曲の意味
そこからアタシの態度は変わった。
指揮の練習だけでなく、寮の掃除とか雑用もこなすようになった。
ノダメにいいように使われてるんじゃねーか? と疑う時もあったが、それでも元の世界に帰るよりマシだ。
朝はノダメの指揮の見学、終わってからは食堂で皿洗い、それが終わったら部屋で課題曲のCDの聞き込み。
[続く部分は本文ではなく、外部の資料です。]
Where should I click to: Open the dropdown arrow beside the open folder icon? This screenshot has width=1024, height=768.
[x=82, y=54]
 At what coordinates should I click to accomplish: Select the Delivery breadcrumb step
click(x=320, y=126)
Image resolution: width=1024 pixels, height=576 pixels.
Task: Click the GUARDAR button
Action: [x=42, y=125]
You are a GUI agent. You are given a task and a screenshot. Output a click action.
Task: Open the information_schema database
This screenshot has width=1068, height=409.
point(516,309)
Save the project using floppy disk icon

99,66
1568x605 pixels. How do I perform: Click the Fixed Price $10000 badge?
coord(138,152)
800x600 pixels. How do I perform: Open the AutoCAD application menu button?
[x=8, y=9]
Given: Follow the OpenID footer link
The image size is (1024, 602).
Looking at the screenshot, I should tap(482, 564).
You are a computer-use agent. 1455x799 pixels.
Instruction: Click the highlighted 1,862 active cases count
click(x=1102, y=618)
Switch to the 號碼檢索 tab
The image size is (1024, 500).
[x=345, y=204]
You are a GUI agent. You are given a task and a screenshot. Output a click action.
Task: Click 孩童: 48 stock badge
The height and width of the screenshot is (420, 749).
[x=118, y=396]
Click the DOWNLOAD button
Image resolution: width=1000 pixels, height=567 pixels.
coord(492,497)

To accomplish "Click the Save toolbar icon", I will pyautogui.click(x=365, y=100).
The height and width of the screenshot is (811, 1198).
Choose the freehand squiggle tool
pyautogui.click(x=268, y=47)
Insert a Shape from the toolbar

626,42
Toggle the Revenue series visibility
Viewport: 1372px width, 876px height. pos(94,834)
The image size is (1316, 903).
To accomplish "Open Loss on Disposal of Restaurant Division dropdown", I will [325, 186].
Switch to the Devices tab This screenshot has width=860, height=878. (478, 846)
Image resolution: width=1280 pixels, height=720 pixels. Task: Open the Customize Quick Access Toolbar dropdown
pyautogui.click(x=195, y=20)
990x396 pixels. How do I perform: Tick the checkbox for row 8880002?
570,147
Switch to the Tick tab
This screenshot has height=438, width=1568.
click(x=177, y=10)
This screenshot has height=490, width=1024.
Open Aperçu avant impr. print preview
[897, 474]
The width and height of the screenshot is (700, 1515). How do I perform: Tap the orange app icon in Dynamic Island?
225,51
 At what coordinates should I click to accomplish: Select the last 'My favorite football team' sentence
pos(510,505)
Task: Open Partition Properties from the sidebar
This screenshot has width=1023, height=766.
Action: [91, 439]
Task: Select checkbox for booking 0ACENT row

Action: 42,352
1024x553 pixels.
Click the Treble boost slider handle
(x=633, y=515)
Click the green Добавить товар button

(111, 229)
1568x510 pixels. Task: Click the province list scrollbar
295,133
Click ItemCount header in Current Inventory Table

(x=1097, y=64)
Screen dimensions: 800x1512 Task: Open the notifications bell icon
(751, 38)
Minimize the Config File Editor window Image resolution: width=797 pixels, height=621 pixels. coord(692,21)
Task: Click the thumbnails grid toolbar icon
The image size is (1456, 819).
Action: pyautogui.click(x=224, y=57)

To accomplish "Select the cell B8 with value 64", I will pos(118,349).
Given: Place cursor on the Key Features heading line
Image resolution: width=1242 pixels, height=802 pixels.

こんなのめり込んだのはギターをやり始めた時以来かも知れねー。
次第に曲の意味が分かるような気がしてきた。
よくよく聞くと、悲しい感じの旋律が多い。
そして終盤に行くにつれて、増幅される負のメロディー。
この曲が言いたいのって……
アタシはチアキの所に向かった。
「チアキ!いるか?」
部屋の前に来て扉をノックする。
すると、チアキが扉の隙間から顔を出した。
「こんな遅くに、何かよう?」
「ちょっと聞きてーことがあんだよ」
アタシは部屋に押し入ってCDをかけた。
メロディーがスタートする。
「ベントーヴェン、悲剣……か」
「なあ、チアキ。この曲ってどういう曲か分かるか?」
「エルフ界の大作曲家、ベントーヴェンが最後に発表した曲だね。この曲は孤独、そして絶望を表す」
「……!」
やっぱりか……
何か懐かしいような、そんな気がした。
アタシが孤児院にいた時の心ん中の気持ちに似ていやがると思った。
「ベントーヴェンの初期は明るい曲もあったんだが、中期以降は物悲しい曲が増えた。それは、ベントーヴェンが離婚し、孤独になったのが原因とされている。そして、この曲を書いた直後に自殺した」
アタシにも分かる。
一人でいると押しつぶされそうになんだ。
この作曲家は、そんなうさを曲を書いて晴らしてたに違いない。
アタシがギターで作曲してたのと同じみたいに……
そして、年をとっていよいよ希望が見つからなくなったんだ。
闇の中に取り残されたんだ。
「ファング? どうしたの?」
「はっ!」
やべ、浸っちまってた。
「ああ、わりいわりい。ありがとよ!」
アタシが部屋から出てこうとすると、チアキが引き止めてきた。
「ファング、ちょっと提案があるんだけど」
「ん?」
「今度、マナー講習を受けないか? 僕はどうも君の言葉使いが苦手で…… 他のエルフも同じことを思ってるんじゃないかな」
「が、ガサツで悪かったなっ! アタシはこういう性格なんだよっ!」
しかし、翌日ノダメからも、指揮をとる者として最低限のマナーや言葉使いは知っておいた方がいいと、無理矢理マナー講座を受けることになってしまった。